While Australia winds down for a customary Christmas holiday across languorous days of coast and blistering heat accompanied by the background of Test cricket and cicada song, this year the nation's summer atmosphere seems, unfortunately, like none before.
It would be a significant oversimplification to describe the national temperament after the anti-Jewish terrorist attack on Australian Jews during Bondi Hanukah celebrations as one of mere discontent.
Throughout the country, but nowhere more so than in Sydney – the most iconically beautiful of Australian cities – a tone of immediate shock, sorrow and terror is shifting to anger and deep division.
Those who had not picked up on the frequently expressed concerns of the Jewish community are now acutely aware. Just as, they are sensitive to balancing the need for a much more immediate, vigorous government and institutional crackdown against antisemitism with the freedom to peacefully protest against mass atrocities.
If ever there was a moment for a countrywide dialogue, it is now, when our belief in humanity is so deeply depleted. This is particularly so for those of us fortunate enough never to have endured the hatred and dread of religious and ethnic targeting on this continent or anywhere else.
And yet the algorithms keep churning out at us the trite instant opinions of those with blistering, divisive stances but little understanding at all of that terrifying fragility.
This is a time when I lament not having a stronger spiritual belief. I mourn, because believing in people – in mankind’s potential for kindness – has failed us so acutely. Something else, a greater power, is required.
And yet from the horror of Bondi we have witnessed such profound instances of human goodness. The courageous acts of ordinary people. The bravery of those present. Emergency personnel – law enforcement and medical staff, those who charged into the danger to aid fellow humans, some publicly hailed but for the most part anonymous and unsung.
When the police tape still fluttered in the wind all about Bondi, the necessity of social, religious and cultural unity was admirably championed by faith leaders. It was a message of compassion and acceptance – of bringing together rather than dividing in a moment of targeted violence.
In keeping with the symbolism of Hanukah (illumination amid darkness), there was so much fitting reference of the need for hope.
Unity, light and love was the message of belief.
‘Our public places may not look exactly as they did again.’
And yet segments of the Australian polity reacted so nauseatingly quickly with division, blame and accusation.
Some elected officials gravitated straight for the pessimism, using tragedy as a cynical opportunity to question Australia’s migration rules.
Witness the dangerous message of division from longstanding fomenters of societal discord, capitalizing on the massacre before the site was even cold. Then read the words of leadership aspirants while the investigation was ongoing.
Politics has a formidable task to do when it comes to uniting a nation that is grieving and frightened and looking for the light and, importantly, explanations to so many uncertainties.

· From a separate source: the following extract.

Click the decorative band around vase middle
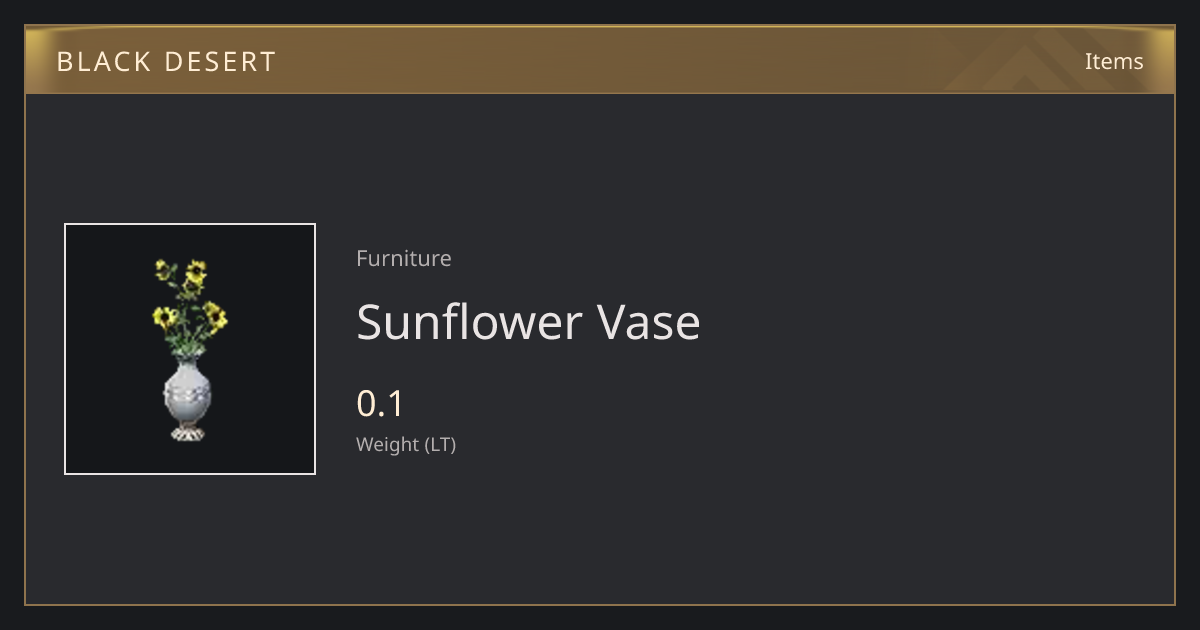 (x=188, y=392)
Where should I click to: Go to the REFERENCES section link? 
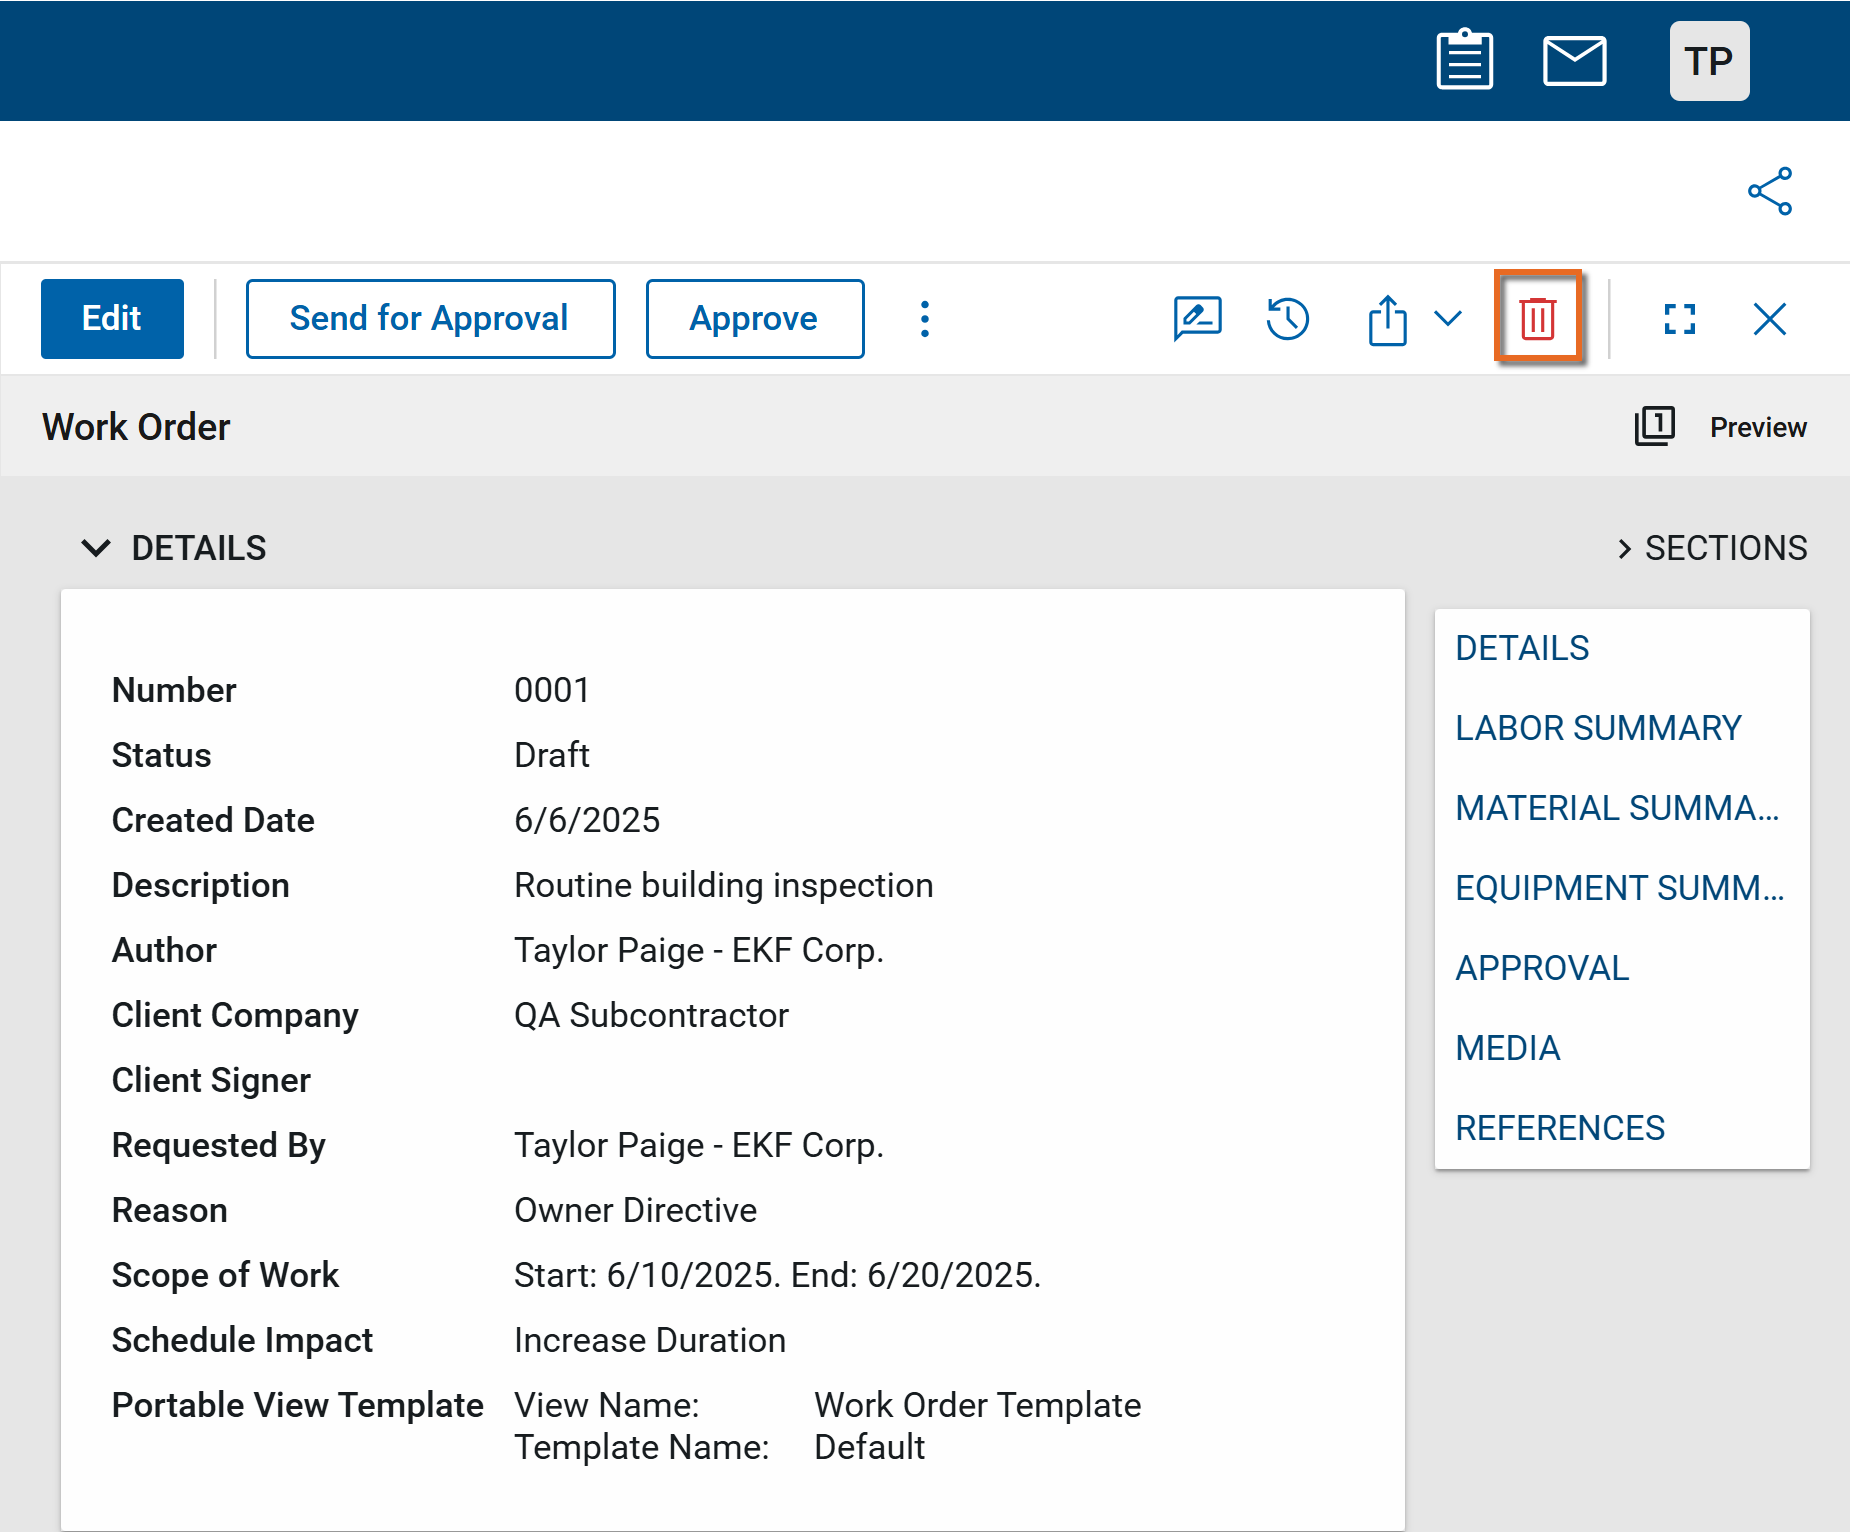[1559, 1128]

Like why, when the national terrorism threat level was judged as likely, did such a significant open-air Hanukah celebration go ahead with such a grossly inadequate security presence? Like how could the accused attackers have six guns in the residence when the security agency has so openly and repeatedly warned of the threat of antisemitic violence?

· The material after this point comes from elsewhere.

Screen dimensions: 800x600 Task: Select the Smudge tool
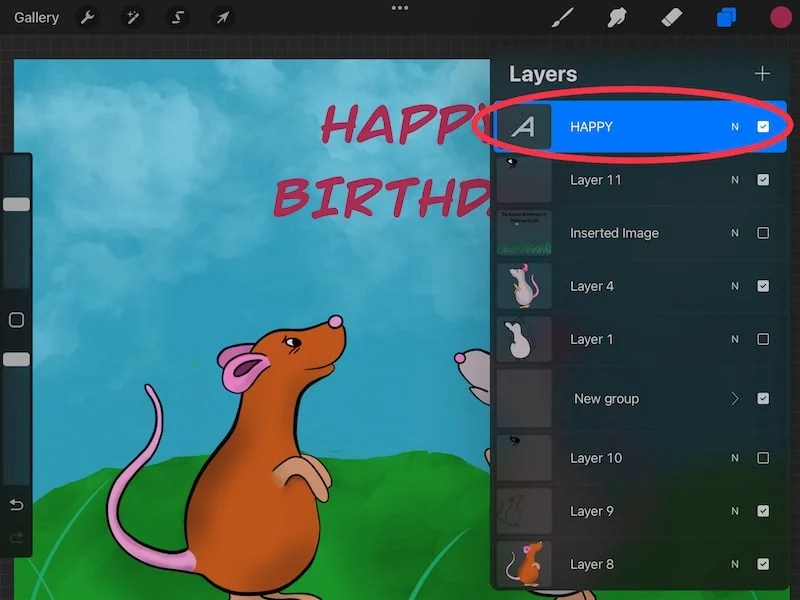pyautogui.click(x=617, y=17)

How quickly we were subjected to that tired line (or iterations of it) that it’s people not guns that kill. Naturally, both things are true. It’s feasible to simultaneously seek new ways to stop hate-fuelled violence and keep firearms away from its potential actors.
In this city of immense beauty, of clear blue heavens above sea and sand, the water and the beaches – our shared community spaces – may not look entirely familiar again to the many who’ve noted that iconic Bondi seems so incongruous with last weekend’s obscene bloodshed.
We long right now for comprehension and significance, for loved ones, and perhaps for the consolation of aesthetics in art or the natural world.
This weekend many Australians are cancelling holiday gathering plans. Reflective solitude will seem more appropriate.
But this is perhaps somewhat counterintuitive. For in these days of anxiety, outrage, sadness, bewilderment and loss we need each other more than ever.
The comfort of togetherness – the binding force of the unity in the very word – is what we probably need most.
But sadly, all of the portents are that cohesion in politics and society will be hard to find this long, enervating summer.